__Rows from a screen grounding dataset__:
· · · ·

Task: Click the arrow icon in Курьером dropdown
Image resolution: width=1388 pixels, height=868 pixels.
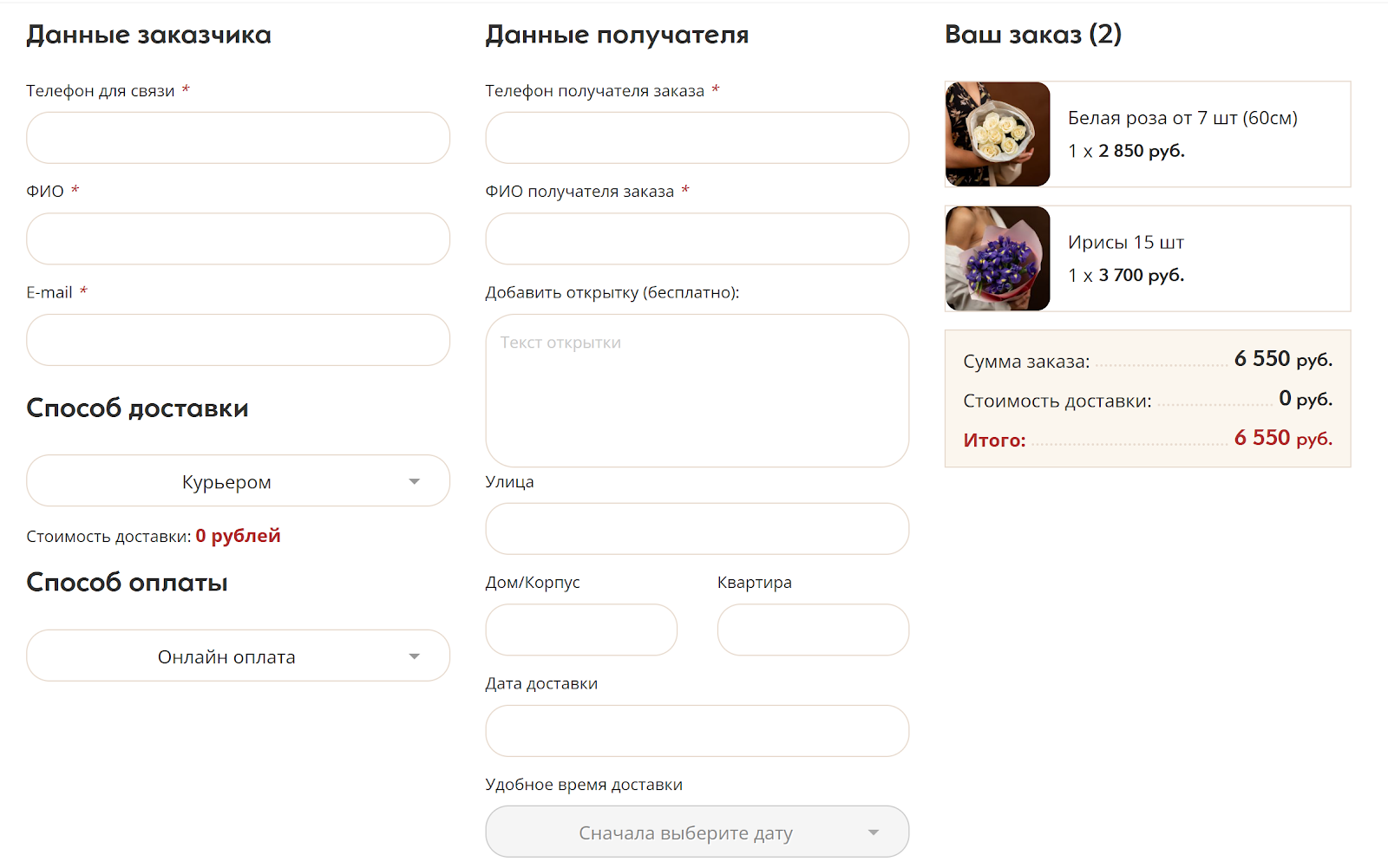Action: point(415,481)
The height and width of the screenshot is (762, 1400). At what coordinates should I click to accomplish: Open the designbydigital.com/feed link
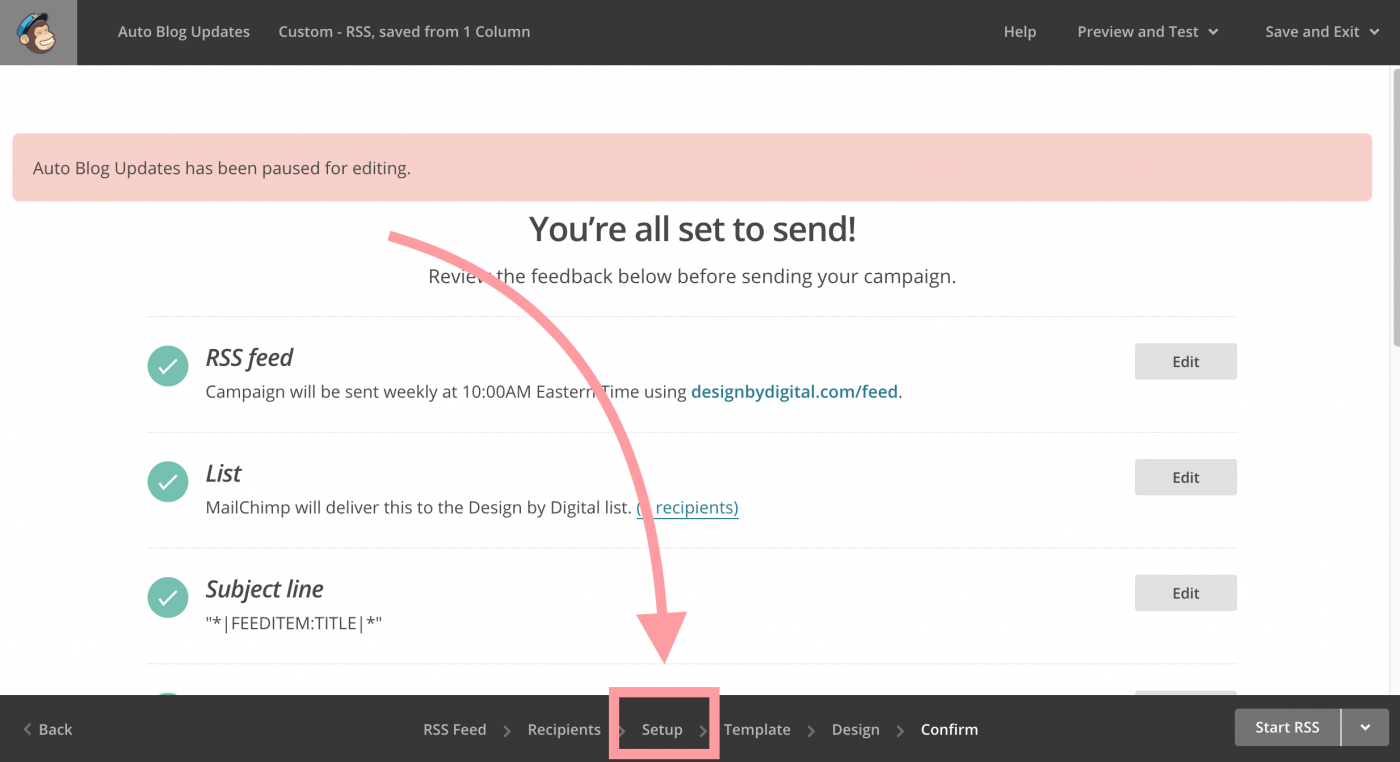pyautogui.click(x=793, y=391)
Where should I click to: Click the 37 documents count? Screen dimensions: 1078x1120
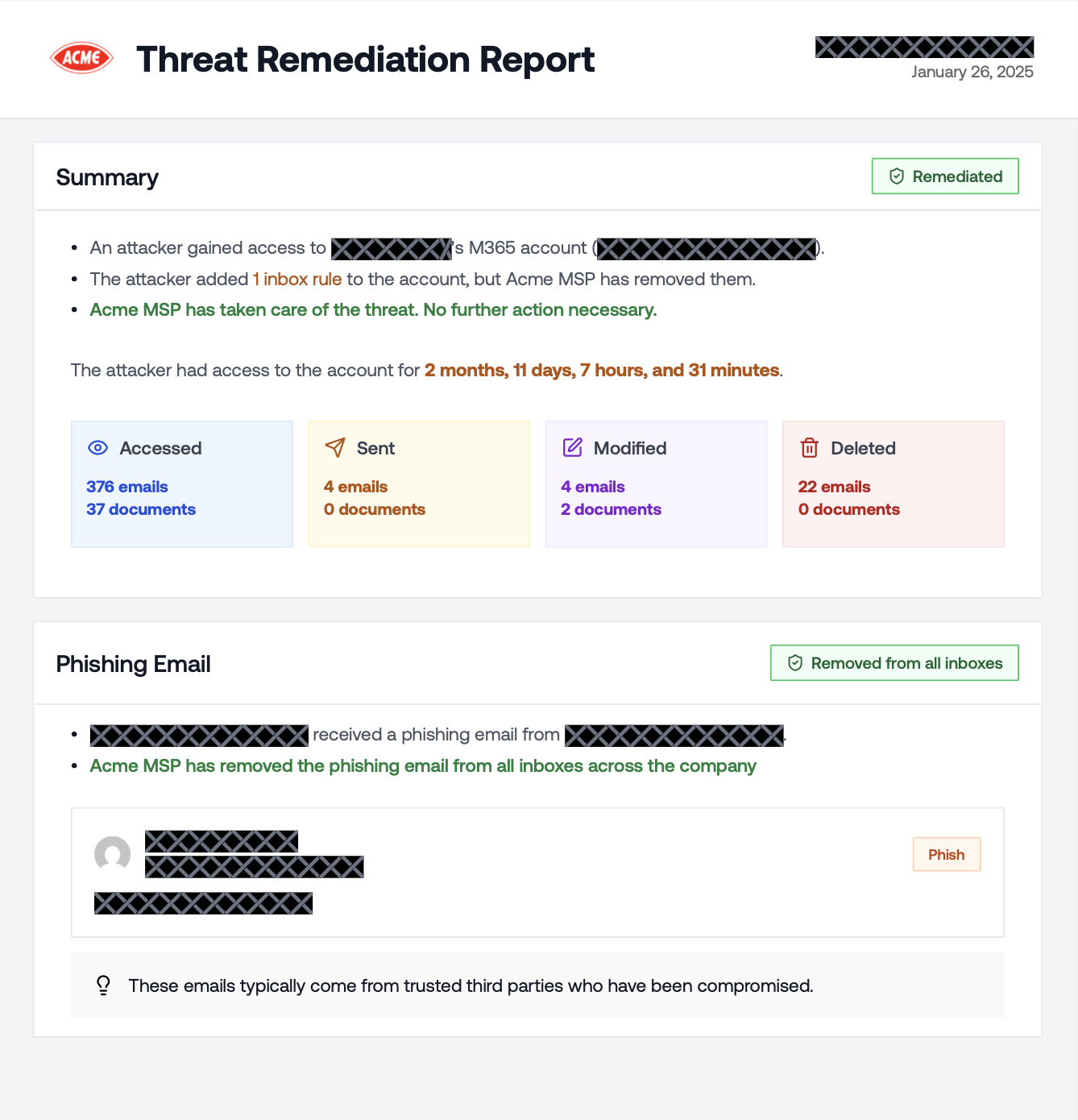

· · · ·

__WHAT IS NEEDED__:
List every line of the rows above that contains the word "should". Case counts.

__SOLUTION TO THIS TASK__:
The height and width of the screenshot is (762, 1400). At what coordinates should I click to accomplish: Open the designbydigital.com/feed link
Where should I click to: Click the 37 documents count? Screen dimensions: 1078x1120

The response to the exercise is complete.